Let the money flow!

The announcement by the NSW Treasurer and Minister for Local Government on 26 April of $112.5 million to match the Federal Government’s JobKeeper program may have missed the publicity it deserved but it was a revelation for the industry with a cautious optimism about how councils would qualify. It was provided to complement and work alongside the Splinter Award and was a sign that if local government needed financial support, the State Government would provide it.

A lot of councils are desperate for a cash injection to keep services going but it’s clear that the requirements attached to JobKeeper don’t necessarily open the doors to financial assistance for councils. The Government needs to move quickly to announce how the money will be available and the funding needs to be significant and universal.

As this issue of depaNews is published, we’re not aware of any Council confident it will get enough of the $112.5 million and there are lots of GMs pessimistic about getting any.  Neither have we heard, after the first flush when Sutherland dumped casuals from Council services closed by State government proclamation, of anyone stood down in the industry drawing upon the Splinter Award for income maintenance.

We’re all geared up ready, optimistic for easier access to the drastically needed funding to keep services flowing as the restrictions start to come off.

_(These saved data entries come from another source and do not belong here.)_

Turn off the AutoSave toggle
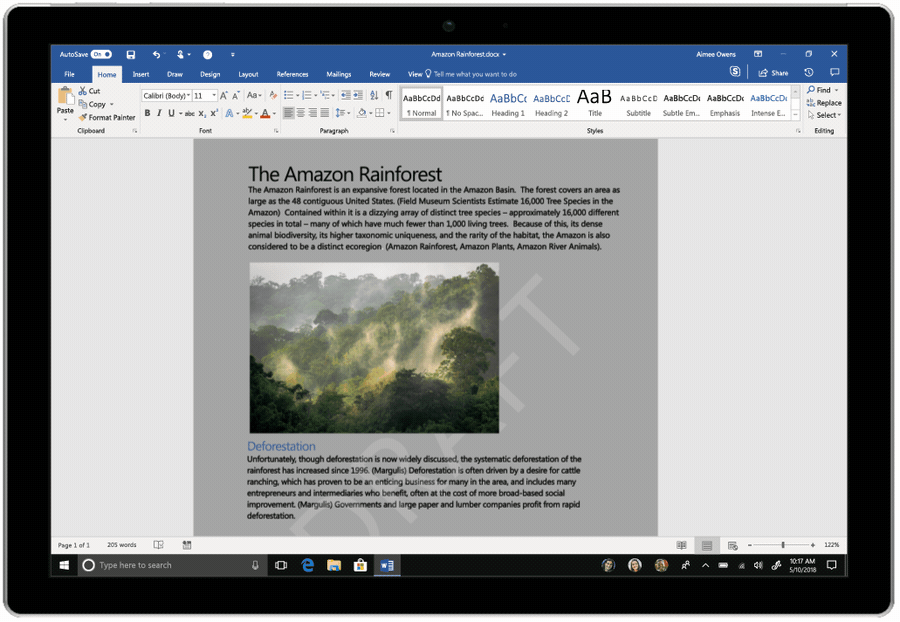Image resolution: width=900 pixels, height=622 pixels. [101, 54]
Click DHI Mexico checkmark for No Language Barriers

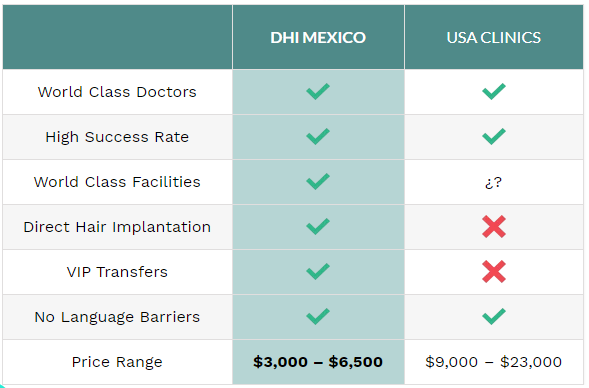coord(318,317)
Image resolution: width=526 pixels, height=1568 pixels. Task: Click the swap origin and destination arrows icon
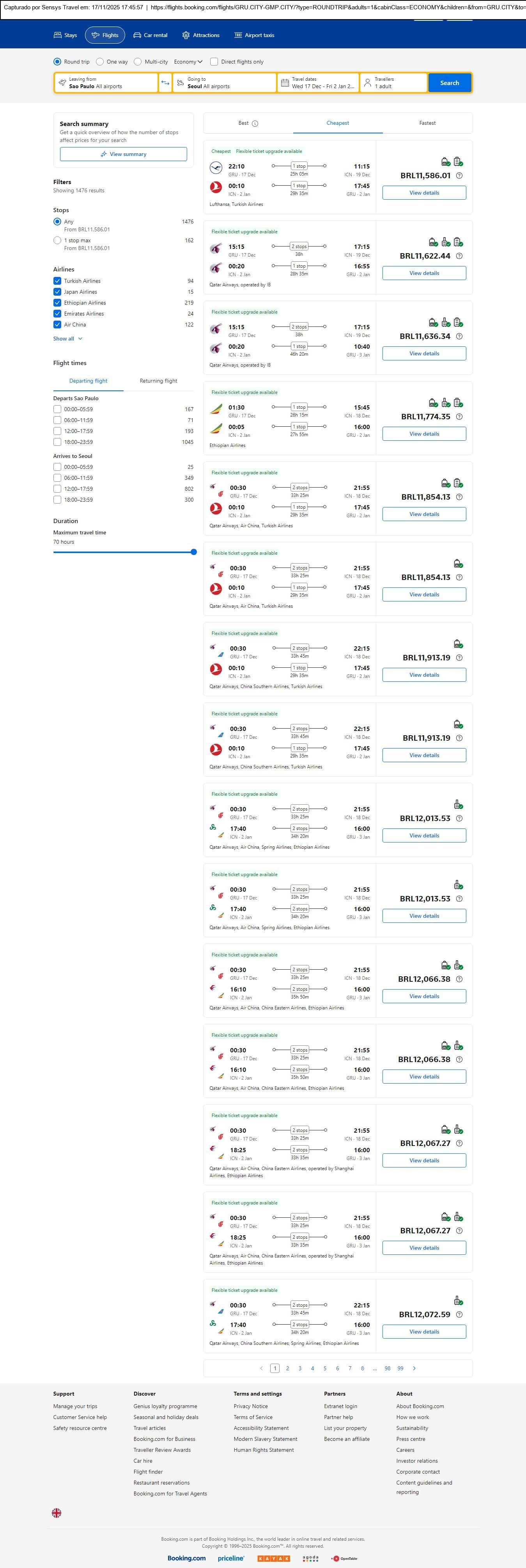pyautogui.click(x=165, y=83)
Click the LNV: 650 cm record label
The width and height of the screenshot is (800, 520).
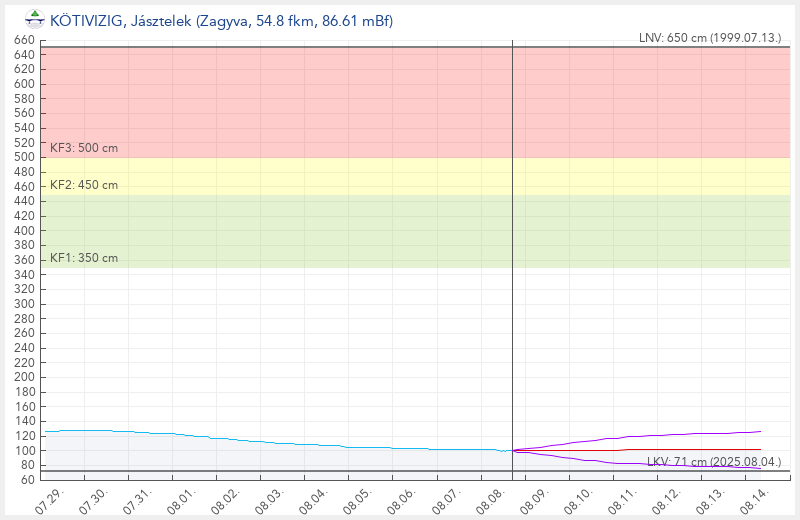coord(710,38)
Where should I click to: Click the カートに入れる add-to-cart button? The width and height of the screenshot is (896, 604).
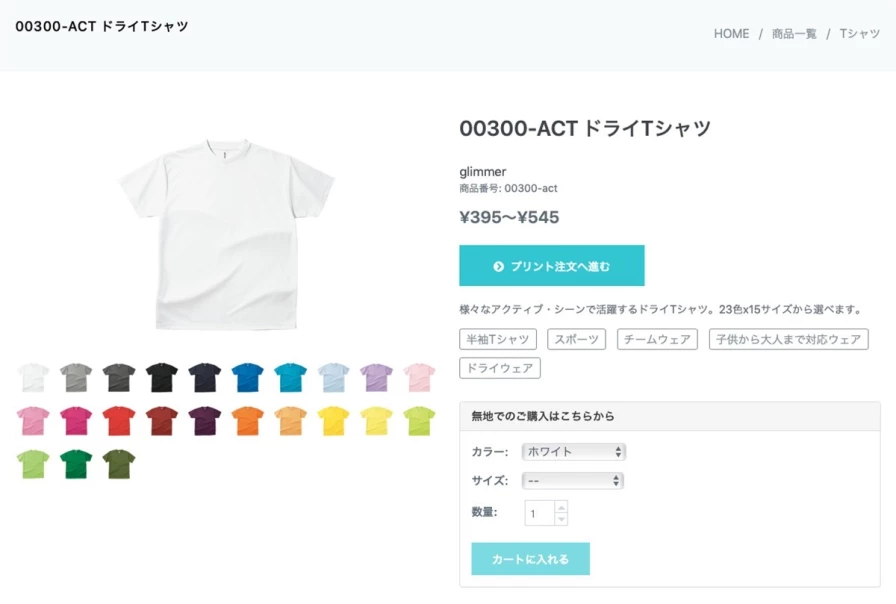click(530, 559)
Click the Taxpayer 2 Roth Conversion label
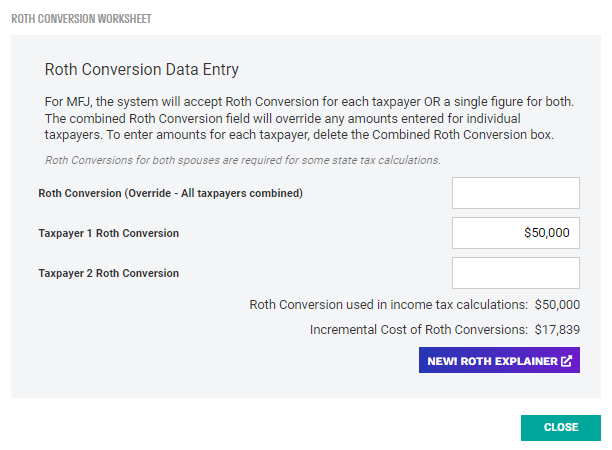 pos(108,273)
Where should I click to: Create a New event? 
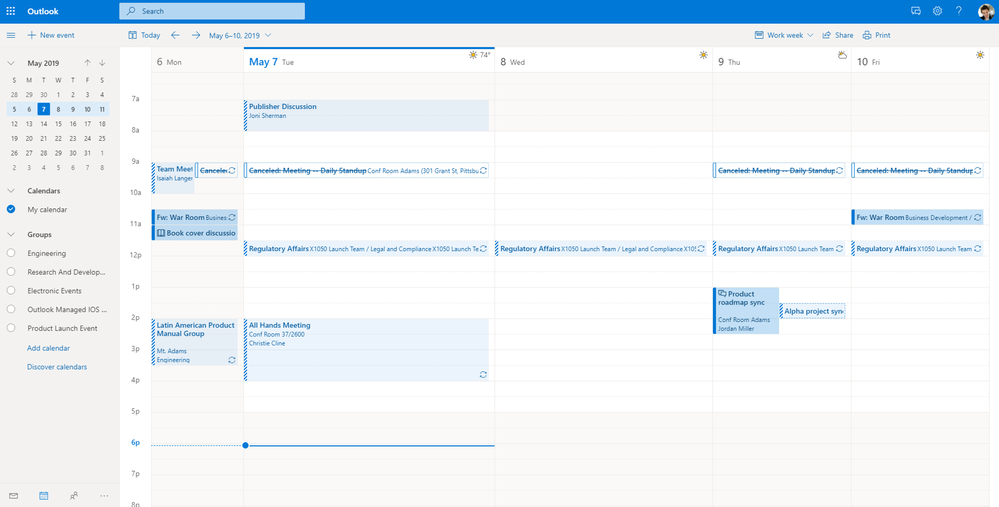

The good news is that the industry has almost universally accepted that it is an essential service and that even those employees who can’t be given useful work in their normal jobs can be transferred across to other areas of the Council’s operations where they can. This has meant, as far as we are aware, continuing employment despite councils encouraging employees to take leave at short notice, or even to start working shorter work weeks.

Next month we should have a better picture of how the money flows and whether the industry has managed to continue to protect the normal levels of employment.

In related news, on 12 May the NSW Parliament is scheduled to consider two important initiatives as part of a COVID-19 Emergency Measures Bill – titled COVID-19 Legislation Amendment (Emergency Measures) Bill (No 2) 2020 NSW.

The first, which is not before time, is found in Schedule 3 Amendment of other legislation where at 3.1 Annual Holidays Act 1944 No 31, the government proposes to allow cashing out annually of annual leave, with protections, and extending the opportunity for long service leave to be taken at half pay or full pay by agreement with the council, to accumulated annual leave.

It will be about bloody time, LGNSW and the unions have been pursuing governments for about fifteen years to allow half pay or double pay for annual leave but both the cashing out, and the double pay will only be available for two weeks of every twelve months. While employees will have more options than they do now, they don’t go anywhere near far enough. Double pay annual leave by agreement will fund superb holidays and other things and dramatically reduce annual leave accumulations at those councils which have failed to properly manage it over the years.

And the second, which seems like a grossly unacceptable restriction on local government’s authority, imposes a limit on expenditure on council administrative buildings above $1 million for the next two years, unless it’s an emergency or maintenance. Cramped, unsuitable accommodation is typical in local government and councils should not be prevented from doing things to provide suitable accommodation for staff to get the job done properly.

And we’re absolutely convinced that one of the reasons Cumberland keeps crying poor and asking staff to sacrifice and forfeit entitlements is that they run two administrative centres from the olden days of Holroyd and Auburn when they’d be much better off in one. And they could stop harassing staff by passing the hat around.

Finally, the Splinter Award has now been varied twice since it was made and there are now only Balranald, Blayney, Broken Hill, Eurobodalla, Georges River, Kyogle, Lake Macquarie, Maitland, Murray River, Northern Beaches, Richmond Valley, Strathfield and Wollongong not parties to it. Goulburn-Mulwarree is not a party but has a more beneficial Council Agreement with the unions.